To Measure the Incidence and Risk Factors of Iatrogenic Withdrawal Syndrome in Mechanically Ventilated Children Admitted in Paediatric Intensive Care Unit

Among the thirty-five withdrawal cases, the most frequently recorded components were fever >37.8°C (80.0%), loose/watery stools (74.3%), distressed state behaviour (71.4%), moderate/severe startle to touch (71.4%), vomiting/retching/gagging (42.9%), and increased muscle tone (37.1%). Recovery time greater than 2 minutes after stimulation was recorded in 91.4% of withdrawal cases. This pattern is clinically coherent with autonomic, gastrointestinal, and behavioural manifestations expected in pediatric withdrawal (Table 5).

Values are median (IQR) or n (%).

Table 5. Clinical profile of withdrawal episodes (n=35)

DISCUSSION

In this cohort, more than one-third of mechanically ventilated children developed WAT-1– defined withdrawal. That incidence is clinically important and aligns with the broader literature showing that IWS is a common complication of prolonged analgesia and sedation. [15] The observed burden in our study is lower than the 52% reported by Geslain et al in a surgical PICU cohort, yet the overall signal is directionally similar: withdrawal remains frequent even in contemporary practice and continues to track with treatment intensity and complexity. [16] The strongest association in our dataset was the duration of mechanical ventilation. This is biologically and clinically reasonable. Longer ventilation usually reflects longer exposure to opioids and sedatives, repeated titration, greater cumulative dependence, and a weaning challenge. That pattern is highly consistent with the systematic review by Best et al, which identified exposure duration and cumulative burden as dominant recurrent risk domains, and with later observational work from Best et al showing that younger age and greater preweaning exposure intensify withdrawal risk. [9,10] Our study could not reliably quantify standardized cumulative doses, but the duration signal was sufficiently strong to persist after adjustment. Younger age also emerged as an independent correlate. Younger children showed the altered pharmacokinetics, less physiologic reserve, and more limited behavioral communication, making both dependence and detection more challenging. [17,18] The persistence of age as a significant indicator in a limited single-center study implies that developmental vulnerability continues to be an important factor contributing to withdrawal risk.

An additional finding was the association between malnutrition and withdrawal.
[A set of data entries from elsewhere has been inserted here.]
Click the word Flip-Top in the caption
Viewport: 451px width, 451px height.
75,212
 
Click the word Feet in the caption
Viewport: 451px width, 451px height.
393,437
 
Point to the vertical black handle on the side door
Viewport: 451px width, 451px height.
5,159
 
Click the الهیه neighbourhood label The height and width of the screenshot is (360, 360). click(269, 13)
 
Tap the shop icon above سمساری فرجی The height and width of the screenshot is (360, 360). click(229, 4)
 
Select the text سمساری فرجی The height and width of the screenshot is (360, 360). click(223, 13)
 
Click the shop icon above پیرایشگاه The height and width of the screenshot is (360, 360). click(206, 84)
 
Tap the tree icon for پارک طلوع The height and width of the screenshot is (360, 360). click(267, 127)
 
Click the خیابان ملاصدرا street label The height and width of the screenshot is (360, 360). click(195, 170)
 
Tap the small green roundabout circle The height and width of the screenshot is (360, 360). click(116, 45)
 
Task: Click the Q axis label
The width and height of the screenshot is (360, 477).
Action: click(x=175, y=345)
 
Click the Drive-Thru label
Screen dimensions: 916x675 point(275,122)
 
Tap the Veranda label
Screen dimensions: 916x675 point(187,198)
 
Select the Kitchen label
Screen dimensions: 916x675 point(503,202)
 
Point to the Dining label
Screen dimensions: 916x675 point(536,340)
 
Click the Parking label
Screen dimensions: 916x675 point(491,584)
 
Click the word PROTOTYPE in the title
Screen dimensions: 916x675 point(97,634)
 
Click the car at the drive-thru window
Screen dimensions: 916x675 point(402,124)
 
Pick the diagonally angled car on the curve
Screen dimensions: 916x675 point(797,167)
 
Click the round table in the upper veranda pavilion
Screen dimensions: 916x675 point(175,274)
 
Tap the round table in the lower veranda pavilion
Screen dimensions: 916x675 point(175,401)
Because previous research has placed less emphasis on this variable, it is important to interpret it with caution.  Malnutrition may reflect chronic illness, altered body composition, modified drug distribution, reduced protein binding, or greater overall physiologic fragility. [19,20] It may also function as a surrogate for case complexity rather than a causal risk factor. However, from a pediatric intensivist’s perspective, this is a clinical possibility and important signal: nutritionally vulnerable children may be the group in whom exposure accumulates quietly while recovery remains slow. The medication-pattern analysis suggested lower withdrawal frequency in children whose primary recorded agent was nalbuphine, with greater withdrawal among those exposed to midazolam, morphine, or dexmedetomidine. As an exploratory binary contrast, nonnalbuphine exposure was associated with withdrawal. This observation should not be overread. Our data lacked complete multimodal exposure histories, cumulative dose standardization, and formal time-linked weaning data. So, drug-group comparisons remain vulnerable to confounding by indication. That is why we suggest interpreting this as a treatment-pattern hint rather than evidence of drug-specific protection.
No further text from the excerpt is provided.